Sequences and masses of peptides derived from a trypsin-digested protein spot isolated from a two-dimensional gel
| Sequence | Mass (Da) |
|---|---|
| AGQAGGSGQGSASGQILDPFNPQSILAQQR | 2,940.5 |
| MMTLLGVSDNQIETISFGK | 2,084.0 |
| SVYFDFDSYTVSEQYR | 2,005.9 |
| ATGSSEADFAENR | 1,354.6 |
| GGAEYNLALGQR | 1,248.6 |
| IKIEGNTDER | 1,174.6 |
| RADIVYQR | 1,020.6 |
| YLASNNQQR | 1,093.5 |
| IEGNTDER | 933.43 |
| ADIVYQR | 864.46 |
| GLVETHAR | 882.48 |
| RADAVR | 687.39 |
To determine which of the two LMW antigens detected by most sera from mice infected with the ΔPT strain (Fig. 1B) was Pal, we constructed a larger derivative of the Pal protein by duplicating the C-terminal 15 amino acids at the C terminus of the protein and replacing the WT copy of Pal with this construct (Pal+15) by allelic exchange. Lysates of two independent isolates of this strain were analyzed by Western blotting with serum from the mice infected with the ΔPT strain. As seen in (Fig. 5D), the lower-molecular-weight band was increased in apparent molecular weight compared to the same band from the WT strain, while the higher-molecular-weight band was unchanged, indicating that Pal is the lower-molecular-weight protein of this pair. The identity of the other protein, which was not detected by Western blotting of the two-dimensional gel, remains undetermined.

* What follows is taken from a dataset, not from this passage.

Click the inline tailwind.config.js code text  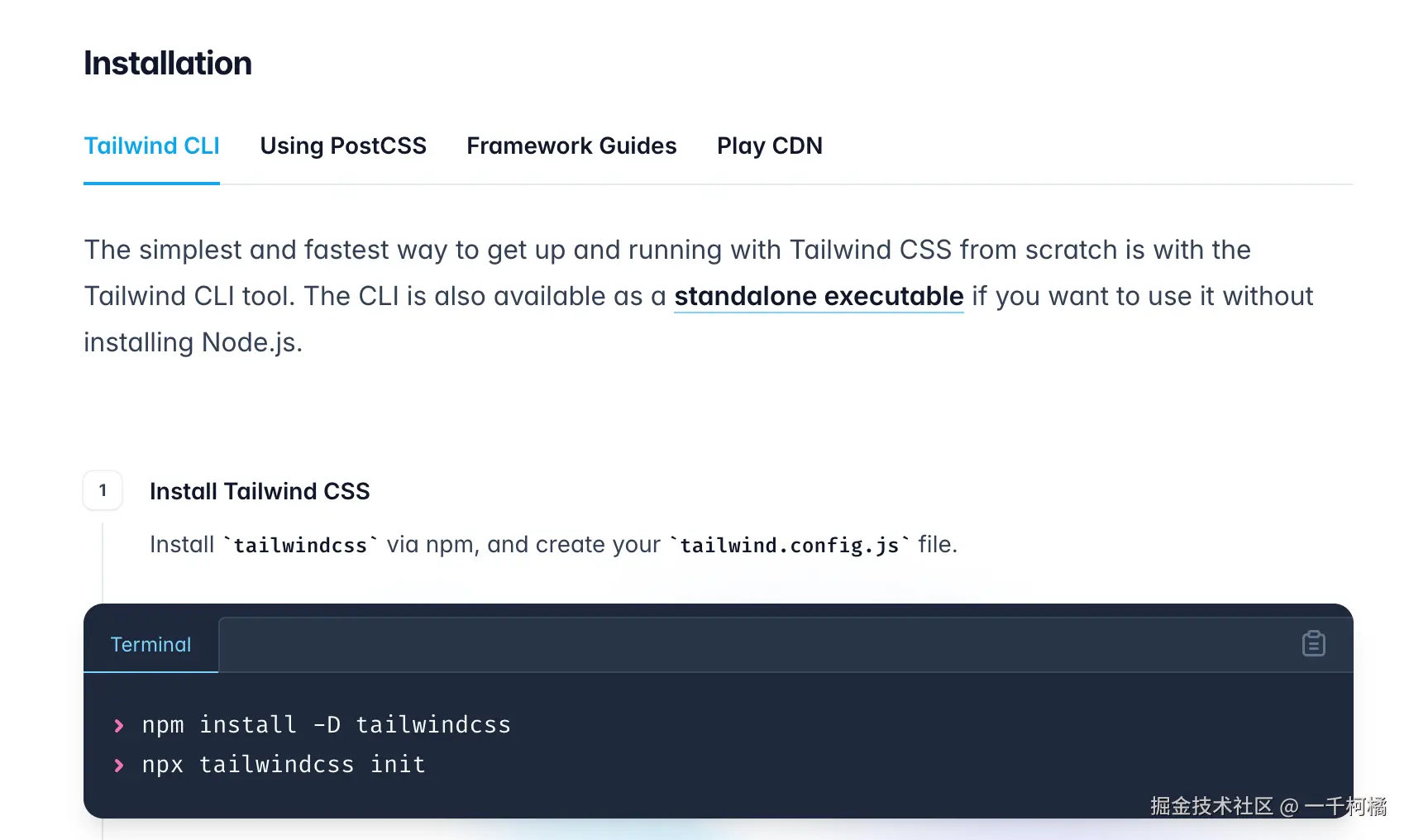[789, 545]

To determine whether Pal is surface exposed, we also performed indirect immunofluorescence microscopy on intact WT bacteria by using antiserum from a mouse immunized subcutaneously with the GST-Pal fusion protein (see below). Fluorescent staining of the intact bacteria indicated that Pal is indeed surface exposed (data not shown), consistent with the previous conclusion that the LMW antigens are membrane proteins (Fig. 4B). A control sample in which the primary antiserum was omitted and bacteria were stained only with the secondary antibody was negative in this assay, demonstrating that bacteria were not simply binding the fluorescent secondary antibody.
Immunization with Pal and protection against B. pertussis respiratory tract infection.

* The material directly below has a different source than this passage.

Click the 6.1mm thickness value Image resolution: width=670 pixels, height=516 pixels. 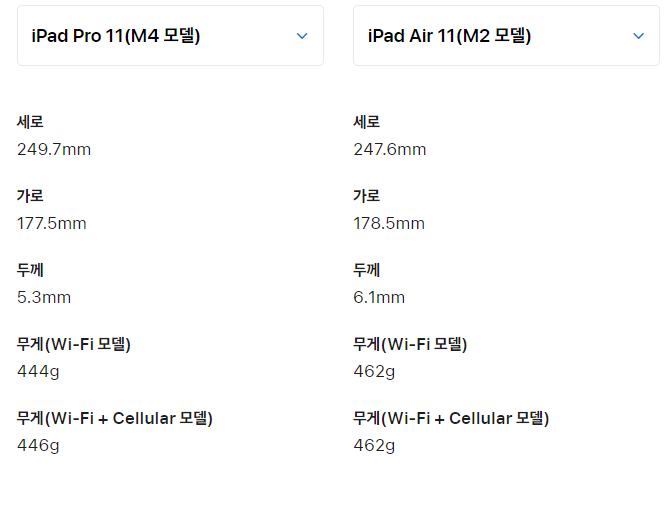click(379, 298)
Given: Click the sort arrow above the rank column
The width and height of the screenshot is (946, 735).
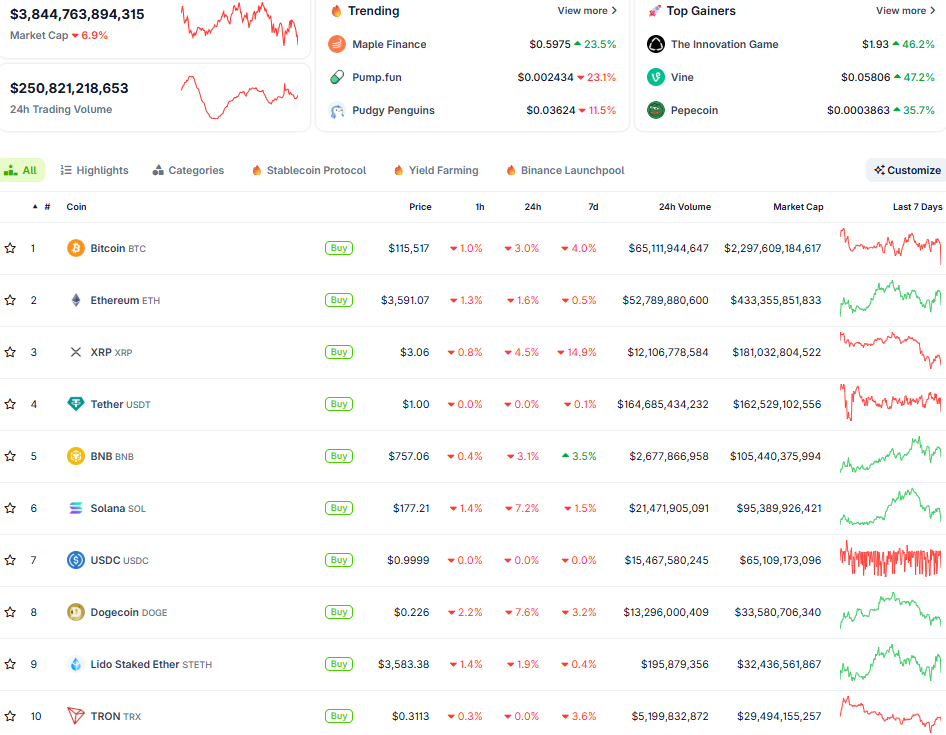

To determine whether a serum antibody response to Pal would be sufficient to confer protection against respiratory tract colonization by B. pertussis, we immunized groups of 6-week-old BALB/c mice with the GST-Pal fusion protein or with GST as a control. Mice were immunized with 20 μg of protein suspended in PBS (without adjuvant) either intranasally or subcutaneously on day 0 and then administered a booster dose on day 21. Additional control mice were infected intranasally either with 5 × 105 CFU of the ΔPT strain or with PBS on day 0. Sera were obtained from two mice per group on day 28 and analyzed by Western blotting of B. pertussis lysates; as seen in Fig. 6A, subcutaneous immunization with GST-Pal was successful in eliciting a serum antibody response to Pal, similar to infection with the ΔPT strain, while intranasal inoculation elicited no detectable response. Mice were challenged with 2 × 106 CFU of the WT strain intranasally inoculated on day 29, and respiratory tract colonization levels were assessed 4 days later. The results (Fig. 6B) showed that there was no protection afforded by immunization with the GST-Pal fusion protein, despite the anti-Pal serum antibody response in the subcutaneously immunized group, whereas infection with the ΔPT strain affords significant protection against colonization.
FIG. 6.
(A) Western blots of whole-cell lysates of Tohama I WT run on an SDS-12% PAGE gel probed with sera (1:50 dilution) from BALB/c mice immunized with the indicated protein by the indicated route or obtained 28 days after infection with the ΔPT strain. (B) Respiratory tract colonization levels of BALB/c mice previously immunized with the indicated protein or infected with the Tohama I ΔPT strain (or PBS as a control) 4 days after infection with 2 × 106 CFU of Tohama I WT. i.n., intranasal; s.c., subcutaneous.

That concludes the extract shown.